I just got back from a tour through Scandinavia, instigated by today’s co-blogger Marius Monsen. I met Marius at a workshop in Oslo in 2007. He’s currently leading UX at Vizrt, a company you’ve probably not heard of even though you see its work every day. Vizrt is the outfit that figured out how to virtually insert the first-down line on football broadcasts. It makes the tools that BBC, CNN, ESPN, and thousands of other broadcasters around the world use to create real-time 3D graphics, virtual studios and such.
Marius alerted me to the Norwegian legislation on ICT accessibility coming into effect this year, and invited me over to Bergen, Norway to run a workshop on online accessibility.

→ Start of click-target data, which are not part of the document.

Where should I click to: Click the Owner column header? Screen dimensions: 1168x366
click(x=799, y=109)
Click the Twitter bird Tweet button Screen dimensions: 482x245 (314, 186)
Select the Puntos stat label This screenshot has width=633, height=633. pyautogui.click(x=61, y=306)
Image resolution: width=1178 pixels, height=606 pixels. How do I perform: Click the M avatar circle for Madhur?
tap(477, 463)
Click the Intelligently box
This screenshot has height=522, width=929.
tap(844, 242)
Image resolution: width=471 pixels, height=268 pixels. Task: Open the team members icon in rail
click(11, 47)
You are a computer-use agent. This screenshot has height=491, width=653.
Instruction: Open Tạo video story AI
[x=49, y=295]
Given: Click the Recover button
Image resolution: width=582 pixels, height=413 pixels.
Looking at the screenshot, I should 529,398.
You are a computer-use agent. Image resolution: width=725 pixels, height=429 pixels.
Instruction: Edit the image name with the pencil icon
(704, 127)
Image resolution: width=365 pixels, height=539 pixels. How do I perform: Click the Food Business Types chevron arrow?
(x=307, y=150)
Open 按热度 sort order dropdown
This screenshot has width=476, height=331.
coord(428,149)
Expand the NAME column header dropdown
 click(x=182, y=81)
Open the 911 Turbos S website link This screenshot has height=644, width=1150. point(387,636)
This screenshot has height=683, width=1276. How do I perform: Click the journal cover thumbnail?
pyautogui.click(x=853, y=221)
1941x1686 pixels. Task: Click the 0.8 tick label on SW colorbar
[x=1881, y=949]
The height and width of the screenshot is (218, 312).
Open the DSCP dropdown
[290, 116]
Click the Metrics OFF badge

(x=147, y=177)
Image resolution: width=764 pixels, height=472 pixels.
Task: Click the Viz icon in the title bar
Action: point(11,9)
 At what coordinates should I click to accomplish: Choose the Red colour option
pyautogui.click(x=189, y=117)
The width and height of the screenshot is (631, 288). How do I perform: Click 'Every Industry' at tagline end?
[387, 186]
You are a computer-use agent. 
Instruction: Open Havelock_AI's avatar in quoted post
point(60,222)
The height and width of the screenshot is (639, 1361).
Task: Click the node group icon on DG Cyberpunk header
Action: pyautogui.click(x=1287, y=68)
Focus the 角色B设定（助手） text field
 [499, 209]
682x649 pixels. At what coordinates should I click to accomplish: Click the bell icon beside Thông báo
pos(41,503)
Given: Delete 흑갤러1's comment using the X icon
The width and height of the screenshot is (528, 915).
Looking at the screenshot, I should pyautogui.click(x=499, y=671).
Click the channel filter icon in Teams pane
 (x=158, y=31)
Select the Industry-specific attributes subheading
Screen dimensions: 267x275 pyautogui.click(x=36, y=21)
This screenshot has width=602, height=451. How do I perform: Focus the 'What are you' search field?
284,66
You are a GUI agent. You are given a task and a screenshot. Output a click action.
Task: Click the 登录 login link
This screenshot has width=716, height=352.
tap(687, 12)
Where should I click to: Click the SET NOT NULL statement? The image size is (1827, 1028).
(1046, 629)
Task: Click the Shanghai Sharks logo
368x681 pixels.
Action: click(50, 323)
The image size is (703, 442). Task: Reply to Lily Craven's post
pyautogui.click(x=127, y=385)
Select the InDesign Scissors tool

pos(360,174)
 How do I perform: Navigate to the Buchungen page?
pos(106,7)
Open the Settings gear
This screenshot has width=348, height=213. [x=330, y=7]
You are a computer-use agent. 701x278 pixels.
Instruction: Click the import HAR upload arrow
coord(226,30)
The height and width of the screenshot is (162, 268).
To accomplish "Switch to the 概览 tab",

Here’s what Marius and I have to share…
Look to Norway
Canada has been a global leader in accessibility culture for many years. However, on Canada Day, Norway arguably will pass Ontario in one very specific area, with an unprecedented legislation regarding, among other things, web accessibility.
Notwithstanding some delays due to economic concerns, July 1, 2014 is the big deadline for Norway’s “Discrimination and Accessibility Act.” It goes further than Ontario in that Norway is demanding that private sector companies with web sites targeting the general public comply not just with WCAG 2.0 Level A (as is the requirement in Ontario), but also with the 13 additional criteria of WCAG 2.0 Level AA. It is the most ambitious digital accessibility legislation in human history.
In addition, the regulation does not limit compliance to organizations of 50 employees or more, as it is the case in Ontario. In Norway, there is no minimum size of company affected. This suggests that even Norwegian bloggers, as long as they are registered as a company, will have to follow these new standards. That’s how it reads, anyhow.
Naturally, the Supervision of Universal Design, the tilsyn (official government agency) that oversees the legislation, does not have the capacity to enforce the Accessibility Act on every website or ICT solution. It will undoubtedly focus on larger firms first. The director of the government agency says it will target public service sites like official government sites, banks, and public transportation, often imposing daily fines if their deadline for a fix is not honoured. The agency is definitely facing a challenge – it’s comprised of only 10 persons, with a budget of 11 million Norwegian kroner (around $2 million). Existing solutions are grandfathered to January 2021.
Here’s the unofficial translation to English of Section 14 of Norway’s Discrimination and Accessibility Act.
Just as Ontario’s AODA represents a huge opportunity, both spiritually and financially, for Canadian designers to become leaders in the export of inclusive design, so it is that the Norwegians have an opportunity to help all of Europe and beyond create user experiences that accommodate (or better yet, delight) everyone – while driving down costs and improving search engine optimization.
It makes sense that agencies selling UX and development services, like ad agencies consultancy firms, would benefit from embracing and taking a strong position in this field. Accessibility is at the stage that usability was at perhaps a decade ago. At the time, most clients thought it was a “nice-to-have” but most didn’t really get why it mattered. So the willingness to pay for that kind of service was low. Now, strong usability is a natural part of any interactive product release. The same will happen for accessibility, but at an even faster pace due to legislation.
The whole world is watching
How can we work together to get more countries to follow Canada’s and Norway’s examples? The answer is two-part. The business world needs to see that there’s actual great return on investment in creating good, universally designed solutions. So it’s especially important that things go well in both Ontario and Norway … not just because the world is watching but also because it is quite simply the right thing to do. Accessibility legislation is valuable and will speed the process toward doing the right thing. But the best way of getting there is for we designers, developers, content owners, managers – everyone one who owns a part of the process – to embrace this remarkable opportunity to do good. Legislation or not.
More about today’s blogging partner:
Marius Monsen has spent over 15 years doing graphic- and UX design in Norway, spanning sites for travel destinations, online insurance and banking services, to apps for broadcasters, and game design. He’s passionate about making things attractive, usable and accessible. Now he is Global Head of UX at Vizrt, the company that makes what you see on TV possible.